Overall, CMs were used by 20.4% of patients. The CM use was associated with fewer AEs (p = 0.02, 61.5% versus 50.0%). The CM use also associated with worse subjective QoL ratings by patients for pain, constipation, and role. However, CM use did not affect time to global deterioration of QoL, hazard ratio (HR) 1.07; 95% confidence interval (CI) 0.94-1.21 (p = 0.22).

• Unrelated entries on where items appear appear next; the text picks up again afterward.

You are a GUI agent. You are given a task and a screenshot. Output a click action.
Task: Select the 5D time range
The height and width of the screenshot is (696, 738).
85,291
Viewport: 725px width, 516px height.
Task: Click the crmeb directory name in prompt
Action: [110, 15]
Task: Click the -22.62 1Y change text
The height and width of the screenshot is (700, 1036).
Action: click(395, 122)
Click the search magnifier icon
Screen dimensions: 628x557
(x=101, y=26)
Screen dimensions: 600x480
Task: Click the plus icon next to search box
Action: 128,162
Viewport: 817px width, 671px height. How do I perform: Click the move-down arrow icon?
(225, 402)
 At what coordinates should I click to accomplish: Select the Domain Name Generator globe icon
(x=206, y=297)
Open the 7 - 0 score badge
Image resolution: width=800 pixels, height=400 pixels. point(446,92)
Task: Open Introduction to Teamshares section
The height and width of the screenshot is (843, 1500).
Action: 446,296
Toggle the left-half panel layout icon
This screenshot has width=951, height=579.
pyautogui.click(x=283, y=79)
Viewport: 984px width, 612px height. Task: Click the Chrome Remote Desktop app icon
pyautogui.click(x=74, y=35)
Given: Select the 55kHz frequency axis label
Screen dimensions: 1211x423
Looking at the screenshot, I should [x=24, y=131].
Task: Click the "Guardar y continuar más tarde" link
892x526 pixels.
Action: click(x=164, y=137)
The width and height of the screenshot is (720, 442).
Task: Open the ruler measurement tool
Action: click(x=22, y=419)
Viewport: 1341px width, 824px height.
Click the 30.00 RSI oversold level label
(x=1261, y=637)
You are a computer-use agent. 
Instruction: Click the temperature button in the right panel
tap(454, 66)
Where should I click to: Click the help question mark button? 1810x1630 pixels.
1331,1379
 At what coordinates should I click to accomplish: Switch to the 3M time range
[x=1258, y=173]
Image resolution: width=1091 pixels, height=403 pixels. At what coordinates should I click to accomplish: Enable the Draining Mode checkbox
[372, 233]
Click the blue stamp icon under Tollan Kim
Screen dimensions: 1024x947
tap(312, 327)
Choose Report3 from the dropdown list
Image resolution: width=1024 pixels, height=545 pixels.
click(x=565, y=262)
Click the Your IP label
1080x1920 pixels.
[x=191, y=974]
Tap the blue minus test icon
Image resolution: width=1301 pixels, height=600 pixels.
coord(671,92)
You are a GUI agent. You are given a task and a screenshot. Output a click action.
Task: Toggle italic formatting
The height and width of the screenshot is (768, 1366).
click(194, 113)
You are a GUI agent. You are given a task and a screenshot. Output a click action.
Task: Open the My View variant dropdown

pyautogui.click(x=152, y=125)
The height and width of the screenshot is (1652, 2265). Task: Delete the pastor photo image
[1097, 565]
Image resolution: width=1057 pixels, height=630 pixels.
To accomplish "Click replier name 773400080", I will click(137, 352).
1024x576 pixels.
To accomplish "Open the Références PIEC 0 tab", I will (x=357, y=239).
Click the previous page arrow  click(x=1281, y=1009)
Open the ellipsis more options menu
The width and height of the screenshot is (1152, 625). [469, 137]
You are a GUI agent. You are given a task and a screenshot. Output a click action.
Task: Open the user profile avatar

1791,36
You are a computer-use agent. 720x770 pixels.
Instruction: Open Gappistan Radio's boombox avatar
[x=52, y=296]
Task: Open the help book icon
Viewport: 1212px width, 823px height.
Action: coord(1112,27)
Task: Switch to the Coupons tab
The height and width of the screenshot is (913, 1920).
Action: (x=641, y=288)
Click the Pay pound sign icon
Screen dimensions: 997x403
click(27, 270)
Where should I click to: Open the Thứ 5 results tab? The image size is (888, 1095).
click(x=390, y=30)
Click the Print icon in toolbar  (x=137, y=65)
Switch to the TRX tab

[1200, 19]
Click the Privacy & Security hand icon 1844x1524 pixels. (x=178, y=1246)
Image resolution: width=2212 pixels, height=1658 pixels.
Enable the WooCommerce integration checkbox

An analysis per cancer type revealed that CM use by patients with lung cancer was associated with ECOG performance status (PS) of 0-1 versus ≥2, weight loss <5%, non-smoker status, and Eastern Asian ethnicity (all p < 0.05).
In colorectal cancers, CM use was associated with age less than 65 years, PS 0-1 versus ≥2, fewer sites of metastases, and normal haemoglobin.
In patients with breast cancer, the use of CM associated only with age <50 years.
The OS in lung cancer favoured CM use, HR 0.80, 95% CI, 0.68-0.94 (p = 0.005). The hazard ratios for OS in colorectal and breast cancer were HR 0.87; 95% CI 0.75-1.02 (p = 0.08) and 0.85; 95%CI, 0.61-1.19 (p = 0.35), respectively.
The use of CM is relatively high amongst patients enrolled in phase III lung, breast, and colorectal cancer trials. The CM use tends to be highest in patients who are younger and those with better PS. CM users reported worse QoL, although time to deterioration and the incidence of AEs did not associate with CM use.
The HRs for OS in the lung cancer trials favoured CM users. However, the authors advise that this should be interpreted with caution given the retrospective/post-hoc nature of this study and the more favourable baseline characteristics of these patients.
No external funding was disclosed.
1758PD – Wells JC, Sidhu A, Ding K, et al. Complementary Medicine (CM) Use in Phase III Clinical Trials (P3T) Conducted by the Canadian Cancer Trials Group (CCTG).